Der entscheidende Punkt ist, daß sie Strategien gegeneinander aufwiegen und miteinander ausbalancieren
können. Sie sind nicht automatisch gezwungen, einen neuen Unternehmer dahingehend zu bestechen, daß er
eine andere Fabrik für sie baut. Dies ist der nun wirklich essentiellste, all-über-alles-wichtige Dreh- und
Angelpunkt, auf den ich während dieser Konferenz aufmerksam machen wollte: Die unerläßliche Voraussetzung
für jede Art von ökonomischer Freiheit ist die Freiheit, nein zu sagen: nein zu einer neuen Technologie, nein zu
einer neuen Produktpalette, nein zu einer noch hirnrissigeren Sorte von „Dienstleistungen“, nein zu GoliathKonzernen – selbst wenn diese mit „Arbeitsplätzen“ winken.

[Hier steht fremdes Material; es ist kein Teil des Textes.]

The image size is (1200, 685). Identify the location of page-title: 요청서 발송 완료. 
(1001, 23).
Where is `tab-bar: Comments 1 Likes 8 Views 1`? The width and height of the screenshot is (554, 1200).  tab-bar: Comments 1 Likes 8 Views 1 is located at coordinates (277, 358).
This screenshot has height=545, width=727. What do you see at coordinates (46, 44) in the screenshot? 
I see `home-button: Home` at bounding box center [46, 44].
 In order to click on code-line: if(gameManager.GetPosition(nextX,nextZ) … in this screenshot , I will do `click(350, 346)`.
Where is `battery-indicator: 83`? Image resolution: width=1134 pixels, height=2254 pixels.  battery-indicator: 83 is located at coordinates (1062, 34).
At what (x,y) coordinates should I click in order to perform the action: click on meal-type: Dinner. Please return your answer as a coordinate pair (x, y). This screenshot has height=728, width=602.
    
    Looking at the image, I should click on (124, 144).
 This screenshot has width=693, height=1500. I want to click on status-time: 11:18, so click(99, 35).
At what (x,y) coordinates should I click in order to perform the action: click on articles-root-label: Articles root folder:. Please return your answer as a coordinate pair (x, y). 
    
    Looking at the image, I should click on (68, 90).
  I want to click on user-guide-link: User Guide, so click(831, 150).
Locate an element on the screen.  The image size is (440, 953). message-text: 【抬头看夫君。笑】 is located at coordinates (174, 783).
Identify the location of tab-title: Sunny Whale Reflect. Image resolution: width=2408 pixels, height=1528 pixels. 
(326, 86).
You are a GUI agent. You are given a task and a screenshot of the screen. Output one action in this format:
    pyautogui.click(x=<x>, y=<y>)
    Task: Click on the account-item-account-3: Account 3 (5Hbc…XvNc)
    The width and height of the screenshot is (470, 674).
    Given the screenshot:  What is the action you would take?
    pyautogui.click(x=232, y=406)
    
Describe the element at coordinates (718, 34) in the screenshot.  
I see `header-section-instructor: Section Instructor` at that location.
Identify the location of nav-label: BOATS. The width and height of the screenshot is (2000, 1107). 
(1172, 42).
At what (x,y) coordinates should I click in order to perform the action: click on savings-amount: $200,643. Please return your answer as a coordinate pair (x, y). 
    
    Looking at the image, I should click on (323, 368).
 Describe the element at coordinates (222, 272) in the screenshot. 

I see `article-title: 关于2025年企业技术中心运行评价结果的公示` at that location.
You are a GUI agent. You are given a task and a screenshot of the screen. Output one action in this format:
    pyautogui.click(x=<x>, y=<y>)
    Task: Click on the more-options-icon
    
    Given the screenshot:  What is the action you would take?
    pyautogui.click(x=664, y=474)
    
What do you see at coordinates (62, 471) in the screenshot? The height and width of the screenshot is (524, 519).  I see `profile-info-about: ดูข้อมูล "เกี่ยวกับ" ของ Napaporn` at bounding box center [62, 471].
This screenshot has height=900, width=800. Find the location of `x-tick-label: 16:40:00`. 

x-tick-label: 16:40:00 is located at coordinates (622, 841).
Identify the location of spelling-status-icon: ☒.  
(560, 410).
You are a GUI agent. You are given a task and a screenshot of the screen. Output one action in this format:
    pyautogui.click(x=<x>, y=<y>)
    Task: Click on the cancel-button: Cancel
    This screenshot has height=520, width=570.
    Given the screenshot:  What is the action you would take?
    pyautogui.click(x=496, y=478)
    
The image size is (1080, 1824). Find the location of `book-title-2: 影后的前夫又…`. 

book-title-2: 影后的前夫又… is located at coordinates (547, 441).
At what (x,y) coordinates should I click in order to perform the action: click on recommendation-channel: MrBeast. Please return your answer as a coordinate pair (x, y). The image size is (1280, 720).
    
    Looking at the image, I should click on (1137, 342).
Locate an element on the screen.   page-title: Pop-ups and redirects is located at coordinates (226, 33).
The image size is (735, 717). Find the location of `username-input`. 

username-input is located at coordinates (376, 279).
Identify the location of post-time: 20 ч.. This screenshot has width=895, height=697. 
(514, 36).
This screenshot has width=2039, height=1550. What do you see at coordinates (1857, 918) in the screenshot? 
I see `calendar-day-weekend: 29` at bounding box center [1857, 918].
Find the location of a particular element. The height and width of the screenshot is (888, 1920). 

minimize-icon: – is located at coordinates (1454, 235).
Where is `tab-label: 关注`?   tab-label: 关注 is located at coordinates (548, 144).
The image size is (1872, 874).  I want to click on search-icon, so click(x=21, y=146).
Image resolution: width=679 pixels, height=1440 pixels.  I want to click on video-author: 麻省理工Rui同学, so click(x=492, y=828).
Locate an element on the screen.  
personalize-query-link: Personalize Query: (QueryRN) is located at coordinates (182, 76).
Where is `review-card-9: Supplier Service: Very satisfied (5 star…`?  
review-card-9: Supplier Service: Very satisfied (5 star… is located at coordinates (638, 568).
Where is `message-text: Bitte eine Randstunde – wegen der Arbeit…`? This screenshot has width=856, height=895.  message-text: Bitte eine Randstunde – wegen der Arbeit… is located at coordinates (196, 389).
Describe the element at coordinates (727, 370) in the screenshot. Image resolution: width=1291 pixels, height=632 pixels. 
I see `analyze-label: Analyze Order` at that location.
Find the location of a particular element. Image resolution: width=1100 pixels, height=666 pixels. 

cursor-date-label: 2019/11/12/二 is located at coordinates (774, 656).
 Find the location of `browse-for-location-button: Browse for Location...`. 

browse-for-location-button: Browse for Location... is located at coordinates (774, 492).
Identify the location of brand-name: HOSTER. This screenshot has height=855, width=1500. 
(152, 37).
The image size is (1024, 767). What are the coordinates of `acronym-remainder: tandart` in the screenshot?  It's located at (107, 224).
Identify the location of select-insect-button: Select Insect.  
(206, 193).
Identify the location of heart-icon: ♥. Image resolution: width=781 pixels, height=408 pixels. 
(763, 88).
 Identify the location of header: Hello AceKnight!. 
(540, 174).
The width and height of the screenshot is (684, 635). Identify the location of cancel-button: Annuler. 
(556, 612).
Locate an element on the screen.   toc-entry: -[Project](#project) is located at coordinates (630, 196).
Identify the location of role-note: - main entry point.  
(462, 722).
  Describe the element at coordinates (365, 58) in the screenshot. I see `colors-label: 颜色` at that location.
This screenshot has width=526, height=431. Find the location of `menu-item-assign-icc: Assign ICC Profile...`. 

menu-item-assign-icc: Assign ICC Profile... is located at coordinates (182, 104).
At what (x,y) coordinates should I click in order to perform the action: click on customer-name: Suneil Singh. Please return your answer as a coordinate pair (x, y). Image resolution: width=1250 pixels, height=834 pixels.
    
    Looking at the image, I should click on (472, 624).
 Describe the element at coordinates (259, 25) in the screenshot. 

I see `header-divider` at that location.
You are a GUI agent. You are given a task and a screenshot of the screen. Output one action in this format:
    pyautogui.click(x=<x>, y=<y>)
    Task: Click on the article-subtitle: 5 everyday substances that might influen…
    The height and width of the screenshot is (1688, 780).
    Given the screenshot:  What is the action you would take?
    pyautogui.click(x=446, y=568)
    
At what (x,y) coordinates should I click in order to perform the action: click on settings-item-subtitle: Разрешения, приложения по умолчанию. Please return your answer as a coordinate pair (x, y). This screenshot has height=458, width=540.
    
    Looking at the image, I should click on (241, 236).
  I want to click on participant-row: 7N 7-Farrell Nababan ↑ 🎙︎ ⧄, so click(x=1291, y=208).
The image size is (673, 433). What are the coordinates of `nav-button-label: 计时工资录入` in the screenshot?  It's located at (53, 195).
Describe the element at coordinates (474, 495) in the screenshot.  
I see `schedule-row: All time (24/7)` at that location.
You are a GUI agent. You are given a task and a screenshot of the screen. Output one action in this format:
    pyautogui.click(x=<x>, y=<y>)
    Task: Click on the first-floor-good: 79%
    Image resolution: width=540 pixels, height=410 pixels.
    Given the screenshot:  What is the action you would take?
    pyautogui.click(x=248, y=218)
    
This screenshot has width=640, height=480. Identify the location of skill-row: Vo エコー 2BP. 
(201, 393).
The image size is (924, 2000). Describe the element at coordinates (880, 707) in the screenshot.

Beginnen Sie zu sehen, wie die Neue Arbeit den Würgegriff lockern würde, von dem ich die ganze Zeit
gesprochen habe? Da können Sie sich die ganze Bandbreite der Beispiele ansehen, die ich angeführt habe:
Vielleicht ließe sich daß große Mundwerk der Werbung endlich doch stopfen, und vielleicht müßte die aus der
Werbung resultierende Anhäufung von unnützem Kram nicht zu einer Katastrophe werden, die uns schreiend
durch die Straßen laufen läßt. Vielleicht können wir dem Problem mit Gleichmut begegnen und es als einen
weiteren Schritt auf dem Weg unserer allmählichen Befreiung ansehen. Wenn das gelänge, dann wäre das ein
Beweis dafür, daß wir begonnen haben, die Macht dessen, was ich das „Ungetüm“ genannt habe – also den
Marsch des vereinten Konzern-und-Lohnarbeits-Systems in Richtung auf mehr Wachstum und mehr Verschwendung –, zu zähmen.
***
Hoppla! Eijeijei! Na, so gerade noch rechtzeitig. Die sagen, wir haben zum Landeanflug angesetzt. Also schließen
Sie ihren Sicherheitsgurt. Tut mir leid, wenn dies nicht der erholsame Flug war, den Sie sich vielleicht gewünscht
haben. Noch ein letzter Satz, wenn Sie erlauben. Dieser Konsum wäre etwas total und nicht wiederzuerkennend
Anderes, wenn die Menschen etwas hätten, an das sie glauben könnten, etwas, das Sie bereits kennen und auch
10
sonst jedermann. Genau darum geht es bei der Neuen Arbeit. Würde man den riesigen Ozean großartiger
menschlicher Energie, der heute verschwendet wird, einigermaßen intelligent zur Anwendung bringen, dann
würden wir nicht nur unendlich weniger konsumieren, wir könnten auch mit dieser Energie eine völlig andere
Kultur von Grund auf neu schaffen, neu aufbauen. Und ihr Ökologen solltet mit uns dabei zusammenarbeiten – in
dem Bemühen, nicht nur eine menschlichere, intelligentere, fröhlichere Kultur aufzubauen (das ist etwas, das die
Marxisten vergessen haben), sondern auch ein Kultur, die sinnlicher und prächtiger ist. Sie wissen, daß wir dahin
gelangen könnten, daß wir dem Ganzen bereits so nahe sind wie unsere Maschine jetzt der Landebahn. Aber ich
weiß ... Genug. Genug. Also dann, auf Wiedersehen! Ich werde jetzt den Mund halten und mich wieder daran
machen, mein langes, ziemlich dickes Buch zu schreiben.